Science/Tech

How is NASA Planning to Pay for its Mars Mission?

By Kanika Gupta | Update Date: Jan 13, 2016 11:55 AM EST

According to the analysts, a trip to Mars costs between $100 billion and $1 trillion to execute the Mars mission. However, the budget that NASA has for 2016 is $19.6 billion. Even though this is a handsome budget, but not if you have Mars on your agenda, said Justin Bachman who wrote for Bloomberg.

"I think everyone expects that a multinational coalition is going to be involved at some level," Casey Dreier, advocacy director for the Planetary Society, a nonprofit that promotes space exploration, told Bloomberg. Even though the European Space Agency (ESA) may not be willing to send its own spacecraft to Mars, they are not averse to the idea of collaborating with NASA that "will actually lead to having a European astronaut on a future space mission," Nico Dettmann, head of ESA's development department, told Bloomberg at a collaborative event for the Orion program Nov. 30, as reported by The Christian Science Monitor.

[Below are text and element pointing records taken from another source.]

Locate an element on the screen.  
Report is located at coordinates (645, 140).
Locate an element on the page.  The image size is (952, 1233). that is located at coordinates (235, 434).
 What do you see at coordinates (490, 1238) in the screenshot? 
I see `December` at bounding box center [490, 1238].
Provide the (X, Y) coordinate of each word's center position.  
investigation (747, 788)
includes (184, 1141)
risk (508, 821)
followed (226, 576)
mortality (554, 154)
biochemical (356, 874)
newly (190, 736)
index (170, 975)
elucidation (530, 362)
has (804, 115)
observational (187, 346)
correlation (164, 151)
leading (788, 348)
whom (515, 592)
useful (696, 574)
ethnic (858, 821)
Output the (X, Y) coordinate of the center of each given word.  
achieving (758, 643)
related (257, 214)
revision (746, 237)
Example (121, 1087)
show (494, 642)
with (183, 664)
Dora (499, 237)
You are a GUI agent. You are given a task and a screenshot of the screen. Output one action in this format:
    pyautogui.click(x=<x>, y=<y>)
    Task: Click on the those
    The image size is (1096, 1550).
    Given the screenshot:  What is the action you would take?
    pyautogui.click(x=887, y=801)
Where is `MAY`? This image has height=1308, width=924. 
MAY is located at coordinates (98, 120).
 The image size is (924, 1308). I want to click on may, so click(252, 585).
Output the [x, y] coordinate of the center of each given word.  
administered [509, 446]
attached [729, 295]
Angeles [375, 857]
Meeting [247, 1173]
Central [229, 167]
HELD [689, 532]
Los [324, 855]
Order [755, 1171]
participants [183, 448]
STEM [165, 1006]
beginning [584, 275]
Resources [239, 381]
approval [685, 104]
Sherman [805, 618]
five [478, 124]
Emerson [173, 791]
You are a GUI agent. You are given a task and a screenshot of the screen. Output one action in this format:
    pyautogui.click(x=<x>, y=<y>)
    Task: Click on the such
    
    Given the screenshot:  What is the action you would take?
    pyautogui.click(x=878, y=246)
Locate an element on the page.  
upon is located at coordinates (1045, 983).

NASA is expected to do the red planet without any company. ESA, known to be a NASA partner, has announced that they are planning to launch multiple organized missions to Moon but not Mars. ESA said in its blog post that they plan to launch series of missions on the moon that involves various space agencies, but not NASA. As reported by Ars Technica,

NASA's main objective planned for the next two decades is a landing on Mars and not coming back to the moon. However, for now their plans appear bleak at best as the space agency's partners are backing away from their ambitious project. Currently, the best way that NASA has a shot at Mars mission is through private sector collaboration. Elon Musk's SpaceX is making significant progress in that direction already. It is clear that NASA needs stable partnerships with companies like SpaceX and Blue Origin by Jeff Bezos to have a shot at Mars, reported Council Chronicle.